VM job checkpoint and restart

Checkpointing enables Dynamic Cluster users to pause and save the current state of memory and local disk of a VM running a job. The checkpoint files allow users to restart the VM job on the same physical server or a different physical server so that it continues processing from the point at which the checkpoint files were written.

When a user submits a VM job with a checkpoint, Dynamic Cluster saves the current state of the VM ("checkpoints") at the initial specified time, and repeats the process again when the job reaches the specified time interval. Dynamic Cluster only checkpoints the VM job when the job is running, so if the job state changes during the checkpointing period (for example, the job is finished, killed, or suspended), Dynamic Cluster does not checkpoint the VM job. Dynamic Cluster only keeps one checkpoint file for each job. If Dynamic Cluster checkpoints a VM job multiple times, the newest checkpoint file always overwrites the last checkpoint file.

Dynamic Cluster automatically restarts a checkpointed VM job only when the job status becomes UNKNOWN. When restarting the VM job, Dynamic Cluster restores the VM from the last checkpoint. If there is no checkpoint for the VM job yet, LSF kills the job and requeues it, where it is rerun from the beginning with the same job ID. To use checkpointing, LSF must be able to rerun the job, either by submitting it to a rerunnable queue or by using the bsub -r option.

It is possible for the VM to be down but the physical execution host to be available. Therefore, it is possible for the VM to reschedule on the same execution host. To reduce the chance of repeating the failure, Dynamic Cluster places the original execution host at the end of the candidate host list, so that Dynamic Cluster attempts to reschedule the job on other execution hosts first.

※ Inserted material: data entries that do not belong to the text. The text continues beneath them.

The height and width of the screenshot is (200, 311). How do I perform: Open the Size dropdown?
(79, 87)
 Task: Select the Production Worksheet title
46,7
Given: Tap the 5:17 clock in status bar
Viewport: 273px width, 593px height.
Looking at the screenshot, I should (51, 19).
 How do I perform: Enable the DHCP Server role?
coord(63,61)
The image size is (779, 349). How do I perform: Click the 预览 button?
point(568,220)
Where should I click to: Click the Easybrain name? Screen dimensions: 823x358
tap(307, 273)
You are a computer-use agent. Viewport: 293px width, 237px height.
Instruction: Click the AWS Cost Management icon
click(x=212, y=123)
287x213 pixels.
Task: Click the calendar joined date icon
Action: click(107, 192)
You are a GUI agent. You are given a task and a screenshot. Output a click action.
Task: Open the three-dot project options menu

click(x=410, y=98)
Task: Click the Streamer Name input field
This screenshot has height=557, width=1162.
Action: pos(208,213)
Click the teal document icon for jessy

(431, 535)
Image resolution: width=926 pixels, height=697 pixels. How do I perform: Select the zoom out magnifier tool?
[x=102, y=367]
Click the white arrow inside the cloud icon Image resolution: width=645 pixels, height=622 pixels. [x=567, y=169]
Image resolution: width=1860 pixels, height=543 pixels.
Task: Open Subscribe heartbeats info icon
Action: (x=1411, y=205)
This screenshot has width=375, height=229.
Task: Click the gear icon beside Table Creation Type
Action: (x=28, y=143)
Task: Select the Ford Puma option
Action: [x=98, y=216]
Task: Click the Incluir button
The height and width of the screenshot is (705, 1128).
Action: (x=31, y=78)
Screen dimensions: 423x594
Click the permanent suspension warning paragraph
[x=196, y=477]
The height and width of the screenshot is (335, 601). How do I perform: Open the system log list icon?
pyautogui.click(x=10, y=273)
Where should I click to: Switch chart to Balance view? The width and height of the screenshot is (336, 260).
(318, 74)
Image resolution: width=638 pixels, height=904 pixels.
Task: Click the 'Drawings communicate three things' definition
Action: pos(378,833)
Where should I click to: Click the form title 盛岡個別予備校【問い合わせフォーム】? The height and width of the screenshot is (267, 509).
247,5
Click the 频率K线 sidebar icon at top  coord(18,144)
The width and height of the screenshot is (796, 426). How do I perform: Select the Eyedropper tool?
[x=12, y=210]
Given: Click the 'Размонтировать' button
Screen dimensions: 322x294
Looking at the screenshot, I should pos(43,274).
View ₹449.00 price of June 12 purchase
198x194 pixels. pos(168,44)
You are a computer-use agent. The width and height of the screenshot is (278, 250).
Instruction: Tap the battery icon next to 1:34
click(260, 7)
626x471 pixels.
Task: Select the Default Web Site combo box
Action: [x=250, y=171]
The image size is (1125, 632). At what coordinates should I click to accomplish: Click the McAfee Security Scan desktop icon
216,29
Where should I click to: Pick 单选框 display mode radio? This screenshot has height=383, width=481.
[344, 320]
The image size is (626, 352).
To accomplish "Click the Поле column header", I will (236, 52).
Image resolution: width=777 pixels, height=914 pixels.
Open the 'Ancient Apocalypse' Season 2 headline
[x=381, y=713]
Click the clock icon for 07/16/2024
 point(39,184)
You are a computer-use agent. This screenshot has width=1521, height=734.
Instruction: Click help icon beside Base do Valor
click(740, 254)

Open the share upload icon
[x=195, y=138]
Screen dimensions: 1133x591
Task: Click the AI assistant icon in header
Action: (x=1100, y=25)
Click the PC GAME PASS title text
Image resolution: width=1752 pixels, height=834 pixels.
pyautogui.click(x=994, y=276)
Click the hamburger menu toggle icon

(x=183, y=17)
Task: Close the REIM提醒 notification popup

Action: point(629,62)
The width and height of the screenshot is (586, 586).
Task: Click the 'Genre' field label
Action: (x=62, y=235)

If Dynamic Cluster fails to create a checkpoint, the VM job continues to run and Dynamic Cluster attempts to create another checkpoint at the next scheduled checkpoint time. The last successful checkpoint is always kept regardless of subsequent checkpoint failures.

If the VM could not be restored from the last checkpoint, the VM job cannot be restarted, so the job status remains UNKNOWN. If this occurs, LSF will continue attempting to restore the VM.